What's on the Front Page
The Daily National Intelligencer's February 16, 1836 front page reveals a Washington City bustling with commerce, opportunity, and moral contradictions. The Navy Agent solicits 1,500 cubic feet of ash timber in various sizes for delivery by May 1st—a routine procurement that underscores the capital's role as naval hub. More compelling are the transportation advertisements: John Brown's Mail Stage promises four horse changes between Washington and Fredericktown, Maryland, departing daily at 3 a.m. with "first rate post coaches" and "careful and experienced drivers." Meanwhile, merchant ships—the brig Tribune, Isaac Franklin, and Uncas—advertise regular monthly packet service to New Orleans, with a chilling additional note: "Servants that are intended to be shipped, will at anytime be received for safe-keep-ing at 25 cents per day." The page bristles with education (El-Air Academy in Maryland advertising at moderate terms with endorsements from Francis Scott Key and Princeton's president), penmanship instruction from William Goodwane promising to transform "illegible, deformed, or cramped scrawl" into elegant writing in five lessons, and patent medicines like Butler's Magnesian Aperient and Roff's Tonic Pills. Yet dominating the classifieds is William H. Williams' blunt advertisement: "I WISH to purchase a number of Servants of both sexes, for which I will pay the highest market price"—slavery's commerce stripped of euphemism.
Why It Matters
This 1836 snapshot captures America at a pivotal inflection point. Andrew Jackson's presidency was entering its final year, the economy roaring toward the Panic of 1837, and the nation was fracturing over slavery even as it expanded westward. The casual juxtaposition of genteel advertisements (penmanship schools, academy endorsements from the nation's intellectual elite) alongside slave-trading notices and human chattel auctions exposes the era's moral schizophrenia. Washington itself embodied this contradiction—the seat of democratic government, yet a city where enslaved people comprised roughly 20% of the population and were bought, sold, and shipped like cargo. The vibrant transportation infrastructure advertised here (stage lines, packet ships) facilitated both commerce and the domestic slave trade.

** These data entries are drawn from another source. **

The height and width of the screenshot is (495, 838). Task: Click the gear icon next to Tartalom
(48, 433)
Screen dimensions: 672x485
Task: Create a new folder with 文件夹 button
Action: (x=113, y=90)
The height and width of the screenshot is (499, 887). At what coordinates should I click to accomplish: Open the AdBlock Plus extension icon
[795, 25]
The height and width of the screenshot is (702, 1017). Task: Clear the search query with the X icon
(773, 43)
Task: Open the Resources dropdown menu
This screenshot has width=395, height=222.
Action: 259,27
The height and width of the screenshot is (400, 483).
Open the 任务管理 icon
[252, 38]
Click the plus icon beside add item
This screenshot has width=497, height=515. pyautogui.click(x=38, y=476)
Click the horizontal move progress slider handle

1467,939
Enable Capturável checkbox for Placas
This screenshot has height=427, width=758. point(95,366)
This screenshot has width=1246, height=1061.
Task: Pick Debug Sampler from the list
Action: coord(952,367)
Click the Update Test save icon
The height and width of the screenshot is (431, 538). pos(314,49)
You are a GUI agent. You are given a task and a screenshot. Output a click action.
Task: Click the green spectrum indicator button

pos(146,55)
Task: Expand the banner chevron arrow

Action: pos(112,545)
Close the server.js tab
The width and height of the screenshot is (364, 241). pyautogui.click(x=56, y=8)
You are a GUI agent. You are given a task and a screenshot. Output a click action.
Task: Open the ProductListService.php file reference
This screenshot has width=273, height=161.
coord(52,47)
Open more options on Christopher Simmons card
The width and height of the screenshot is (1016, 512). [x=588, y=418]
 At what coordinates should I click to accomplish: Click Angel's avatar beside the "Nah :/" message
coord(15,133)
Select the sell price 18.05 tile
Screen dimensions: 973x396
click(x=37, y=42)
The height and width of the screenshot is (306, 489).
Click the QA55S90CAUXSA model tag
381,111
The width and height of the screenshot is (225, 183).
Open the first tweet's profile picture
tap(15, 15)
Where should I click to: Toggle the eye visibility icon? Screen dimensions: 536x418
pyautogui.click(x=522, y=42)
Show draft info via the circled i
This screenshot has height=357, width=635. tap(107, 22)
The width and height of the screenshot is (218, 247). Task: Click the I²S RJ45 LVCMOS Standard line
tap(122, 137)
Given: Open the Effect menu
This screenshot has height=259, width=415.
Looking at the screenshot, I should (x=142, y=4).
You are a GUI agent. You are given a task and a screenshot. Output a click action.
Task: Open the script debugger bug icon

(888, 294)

These documents reveal not just what was bought and sold, but how openly, how casually, how systemically.
Hidden Gems
- William H. Williams isn't hiding his business: he places a standing ad to purchase "Servants of both sexes" at the highest market price, with his residence listed as 'near the National Hotel'—suggesting this was an established, normalized slave-trading operation in the nation's capital, not a hidden enterprise.
- The Alexandria and New Orleans shipping packets offered a grim ancillary service: warehousing enslaved people for 25 cents per day while awaiting shipment south, treating human beings as fungible inventory requiring storage fees.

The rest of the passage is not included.